** WORK REQUEST **
The records below must be transcribed precisely and in full.
------------
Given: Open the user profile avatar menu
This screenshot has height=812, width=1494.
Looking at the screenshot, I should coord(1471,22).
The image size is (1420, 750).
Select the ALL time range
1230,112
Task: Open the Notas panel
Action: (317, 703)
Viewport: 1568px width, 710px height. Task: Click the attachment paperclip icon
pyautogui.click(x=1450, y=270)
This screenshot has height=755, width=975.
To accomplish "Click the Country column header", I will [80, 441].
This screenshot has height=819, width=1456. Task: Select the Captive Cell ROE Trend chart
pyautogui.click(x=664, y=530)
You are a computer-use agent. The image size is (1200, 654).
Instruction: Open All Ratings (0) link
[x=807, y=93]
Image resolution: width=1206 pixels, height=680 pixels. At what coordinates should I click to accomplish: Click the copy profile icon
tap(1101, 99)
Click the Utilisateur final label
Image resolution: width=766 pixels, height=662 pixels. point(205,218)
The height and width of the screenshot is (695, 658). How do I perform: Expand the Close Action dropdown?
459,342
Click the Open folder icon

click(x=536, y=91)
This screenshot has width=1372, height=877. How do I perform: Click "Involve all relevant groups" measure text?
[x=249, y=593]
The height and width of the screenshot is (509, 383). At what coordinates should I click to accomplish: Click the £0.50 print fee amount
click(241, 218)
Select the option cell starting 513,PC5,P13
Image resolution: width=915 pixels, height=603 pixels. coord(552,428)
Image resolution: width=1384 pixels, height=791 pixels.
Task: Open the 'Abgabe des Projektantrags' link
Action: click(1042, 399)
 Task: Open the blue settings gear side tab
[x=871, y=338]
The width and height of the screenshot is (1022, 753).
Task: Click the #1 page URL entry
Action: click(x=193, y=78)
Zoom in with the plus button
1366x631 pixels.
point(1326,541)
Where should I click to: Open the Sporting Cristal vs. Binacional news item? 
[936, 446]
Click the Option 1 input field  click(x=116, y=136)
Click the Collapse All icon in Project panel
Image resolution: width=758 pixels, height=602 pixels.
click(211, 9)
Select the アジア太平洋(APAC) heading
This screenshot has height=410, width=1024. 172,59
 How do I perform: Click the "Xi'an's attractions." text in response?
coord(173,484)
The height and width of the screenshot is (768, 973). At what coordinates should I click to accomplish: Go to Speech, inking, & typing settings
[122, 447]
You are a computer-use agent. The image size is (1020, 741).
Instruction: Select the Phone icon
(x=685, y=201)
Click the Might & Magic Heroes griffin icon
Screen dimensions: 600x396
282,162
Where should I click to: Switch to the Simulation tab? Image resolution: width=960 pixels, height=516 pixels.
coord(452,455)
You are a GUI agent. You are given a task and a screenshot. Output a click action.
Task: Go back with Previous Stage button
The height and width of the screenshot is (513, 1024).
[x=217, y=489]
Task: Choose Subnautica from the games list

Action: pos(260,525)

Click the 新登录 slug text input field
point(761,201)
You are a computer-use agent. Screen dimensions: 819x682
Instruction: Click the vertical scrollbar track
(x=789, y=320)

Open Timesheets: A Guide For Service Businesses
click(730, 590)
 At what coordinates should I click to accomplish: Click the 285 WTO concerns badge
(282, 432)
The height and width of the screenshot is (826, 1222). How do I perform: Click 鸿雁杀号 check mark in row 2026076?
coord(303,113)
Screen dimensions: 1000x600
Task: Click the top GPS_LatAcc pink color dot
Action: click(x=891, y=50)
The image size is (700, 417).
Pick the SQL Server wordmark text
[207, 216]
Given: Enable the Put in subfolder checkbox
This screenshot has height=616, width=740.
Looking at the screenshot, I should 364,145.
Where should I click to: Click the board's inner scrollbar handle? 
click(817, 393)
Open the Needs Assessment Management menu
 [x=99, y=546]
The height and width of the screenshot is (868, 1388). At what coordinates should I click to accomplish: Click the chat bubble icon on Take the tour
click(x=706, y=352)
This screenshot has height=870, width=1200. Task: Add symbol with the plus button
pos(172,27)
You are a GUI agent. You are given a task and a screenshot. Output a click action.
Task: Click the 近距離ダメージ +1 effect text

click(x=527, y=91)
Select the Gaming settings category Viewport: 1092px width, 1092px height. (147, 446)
------------
** ANSWER BOX **
Given: Open the user profile avatar menu
This screenshot has height=812, width=1494.
Looking at the screenshot, I should coord(1471,22).
The image size is (1420, 750).
Select the ALL time range
1230,112
Task: Open the Notas panel
Action: (317, 703)
Viewport: 1568px width, 710px height. Task: Click the attachment paperclip icon
pyautogui.click(x=1450, y=270)
This screenshot has height=755, width=975.
To accomplish "Click the Country column header", I will [80, 441].
This screenshot has height=819, width=1456. Task: Select the Captive Cell ROE Trend chart
pyautogui.click(x=664, y=530)
You are a computer-use agent. The image size is (1200, 654).
Instruction: Open All Ratings (0) link
[x=807, y=93]
Image resolution: width=1206 pixels, height=680 pixels. At what coordinates should I click to accomplish: Click the copy profile icon
tap(1101, 99)
Click the Utilisateur final label
Image resolution: width=766 pixels, height=662 pixels. point(205,218)
The height and width of the screenshot is (695, 658). How do I perform: Expand the Close Action dropdown?
459,342
Click the Open folder icon

click(x=536, y=91)
This screenshot has width=1372, height=877. How do I perform: Click "Involve all relevant groups" measure text?
[x=249, y=593]
The height and width of the screenshot is (509, 383). At what coordinates should I click to accomplish: Click the £0.50 print fee amount
click(241, 218)
Select the option cell starting 513,PC5,P13
Image resolution: width=915 pixels, height=603 pixels. coord(552,428)
Image resolution: width=1384 pixels, height=791 pixels.
Task: Open the 'Abgabe des Projektantrags' link
Action: click(1042, 399)
 Task: Open the blue settings gear side tab
[x=871, y=338]
The width and height of the screenshot is (1022, 753).
Task: Click the #1 page URL entry
Action: click(x=193, y=78)
Zoom in with the plus button
1366x631 pixels.
point(1326,541)
Where should I click to: Open the Sporting Cristal vs. Binacional news item? 
[936, 446]
Click the Option 1 input field  click(x=116, y=136)
Click the Collapse All icon in Project panel
Image resolution: width=758 pixels, height=602 pixels.
click(211, 9)
Select the アジア太平洋(APAC) heading
This screenshot has height=410, width=1024. 172,59
 How do I perform: Click the "Xi'an's attractions." text in response?
coord(173,484)
The height and width of the screenshot is (768, 973). At what coordinates should I click to accomplish: Go to Speech, inking, & typing settings
[122, 447]
You are a computer-use agent. The image size is (1020, 741).
Instruction: Select the Phone icon
(x=685, y=201)
Click the Might & Magic Heroes griffin icon
Screen dimensions: 600x396
282,162
Where should I click to: Switch to the Simulation tab? Image resolution: width=960 pixels, height=516 pixels.
coord(452,455)
You are a GUI agent. You are given a task and a screenshot. Output a click action.
Task: Go back with Previous Stage button
The height and width of the screenshot is (513, 1024).
[x=217, y=489]
Task: Choose Subnautica from the games list

Action: pos(260,525)

Click the 新登录 slug text input field
point(761,201)
You are a computer-use agent. Screen dimensions: 819x682
Instruction: Click the vertical scrollbar track
(x=789, y=320)

Open Timesheets: A Guide For Service Businesses
click(730, 590)
 At what coordinates should I click to accomplish: Click the 285 WTO concerns badge
(282, 432)
The height and width of the screenshot is (826, 1222). How do I perform: Click 鸿雁杀号 check mark in row 2026076?
coord(303,113)
Screen dimensions: 1000x600
Task: Click the top GPS_LatAcc pink color dot
Action: click(x=891, y=50)
The image size is (700, 417).
Pick the SQL Server wordmark text
[207, 216]
Given: Enable the Put in subfolder checkbox
This screenshot has height=616, width=740.
Looking at the screenshot, I should 364,145.
Where should I click to: Click the board's inner scrollbar handle? 
click(817, 393)
Open the Needs Assessment Management menu
 [x=99, y=546]
The height and width of the screenshot is (868, 1388). At what coordinates should I click to accomplish: Click the chat bubble icon on Take the tour
click(x=706, y=352)
This screenshot has height=870, width=1200. Task: Add symbol with the plus button
pos(172,27)
You are a GUI agent. You are given a task and a screenshot. Output a click action.
Task: Click the 近距離ダメージ +1 effect text

click(x=527, y=91)
Select the Gaming settings category Viewport: 1092px width, 1092px height. (147, 446)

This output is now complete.